A back of the envelope calculation (and that is all this is) would go along the lines of assuming that the white dwarf is made entirely of $^{12}$C (it isn't) and is entirely converted into $^{56}$Ni (it isn't).
The appropriate mass to use would be $\sim 1.4M_{\odot}$ (it is actually a touch lower - the real "Chandrasekhar mass" at which instability sets in is determined by GR collapse; or by inverse beta decay; or by the onset of pyconuclear reactions, all of which take place at $\rho \sim 3 \times 10^{13}$ kg/m$^3$ when the white dwarf has a mass of about 1.37-1.38$M_{\odot}$).
If the star is entirely $^{12}$C, then this means $1.40 \times 10^{56}$ carbon nuclei, containing $1.68\times 10^{57}$ baryons. To conserve the baryon number, the number of $^{56}$Ni nuclei produced is smaller by a factor of 12/56.
The mass of each carbon nucleus (by definition) is $12m_u$, where $m_u$ is the atomic mass unit.

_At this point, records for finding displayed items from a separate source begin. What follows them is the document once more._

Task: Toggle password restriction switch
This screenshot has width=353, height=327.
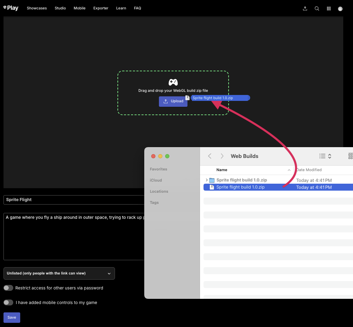Action: pyautogui.click(x=8, y=288)
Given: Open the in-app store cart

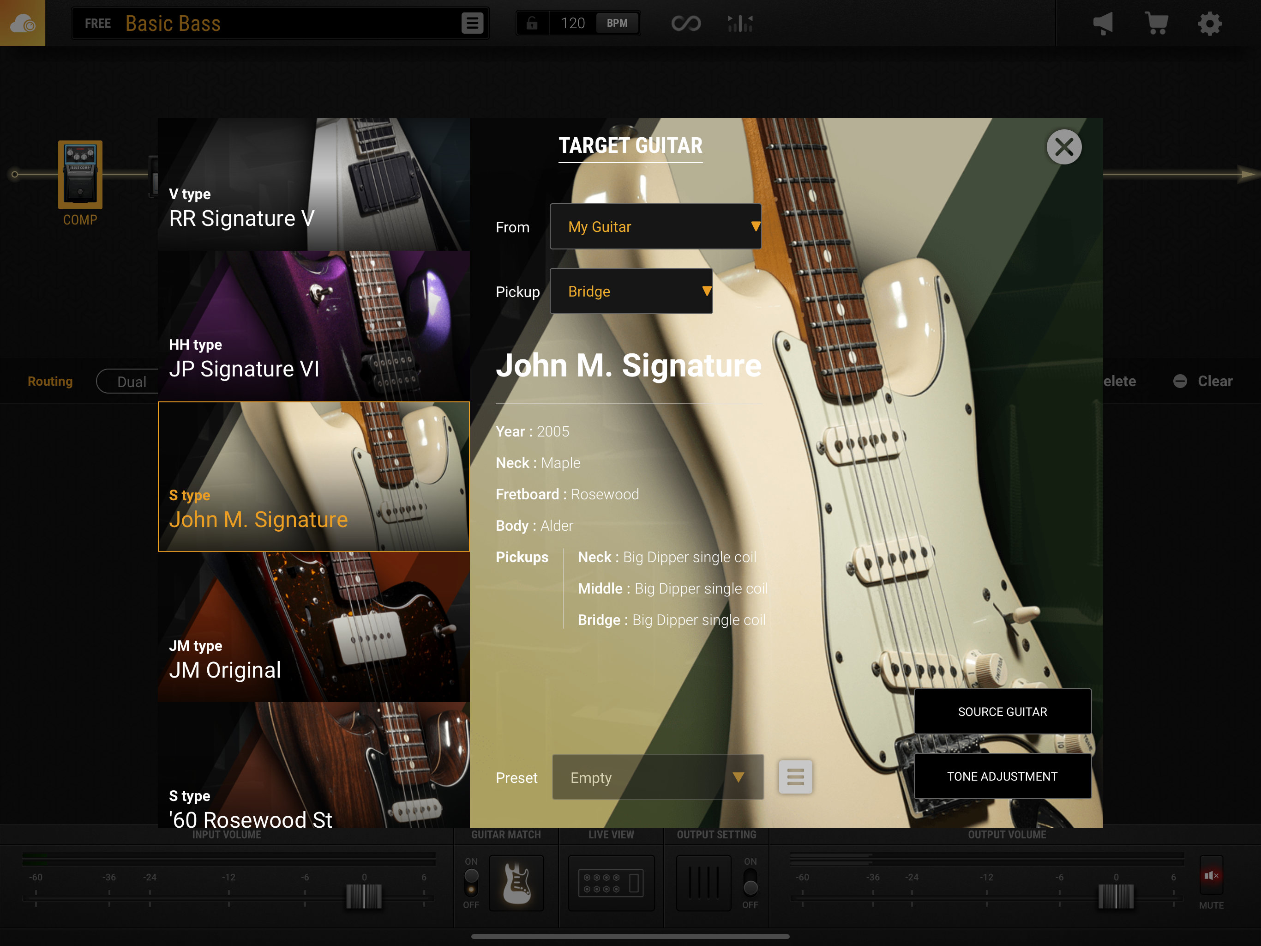Looking at the screenshot, I should click(1156, 23).
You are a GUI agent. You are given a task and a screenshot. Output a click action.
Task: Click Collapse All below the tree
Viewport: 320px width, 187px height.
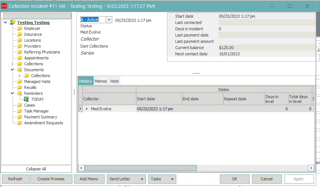click(x=36, y=169)

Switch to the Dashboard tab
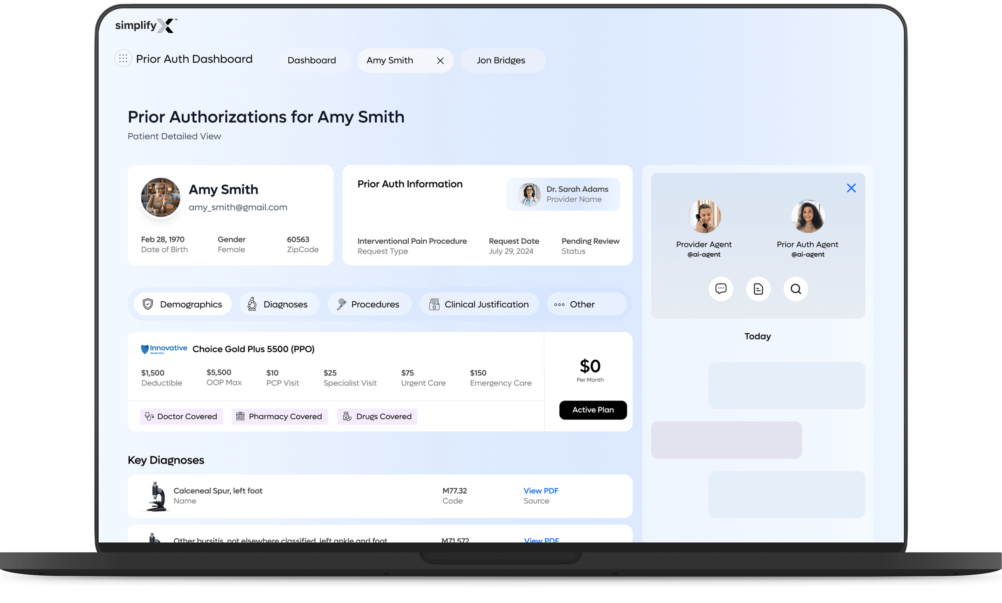point(312,60)
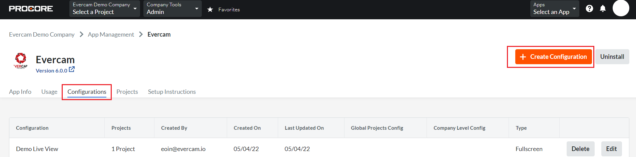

The mass of each nickel nucleus is $55.94m_u$.
Thus the change in mass converting all the carbon into nickel is
$$ \Delta M \simeq 1.40\times10^{56}\times 12m_u - 1.40\times10^{56}\times (12/56)*55.94m_u$$
$$\Delta M \simeq 1.8\times 10^{54} m_u = 3.0\times10^{27}\ {\rm kg}$$
Converting this to energy gives $2.7\times 10^{44}$J, which is indeed roughly the energy involved in a type Ia supernova. This is what is responsible for "exploding" the star, since with an initial radius of $\sim 1000$ km, it has a gravitational binding energy, $\sim -3GM^2/5R = -3\times 10^{44}$ J.
A slightly less back of the envelope calculation would include the internal energy of the relativistic electrons, which shrinks the magnitude of the binding energy considerably (it would be exactly zero for a star entirely governed by ideal ultra-relativistic degeneracy pressure and halved for non-relativistic degeneracy pressure), so that a large fraction of the energy released can actually go into photons, neutrinos and the kinetic energy of the ejecta.
Best Answer
The gravitational binding energy is the sum of the gravitational potential energy, $\Omega$, and the total internal kinetic energy, $U$.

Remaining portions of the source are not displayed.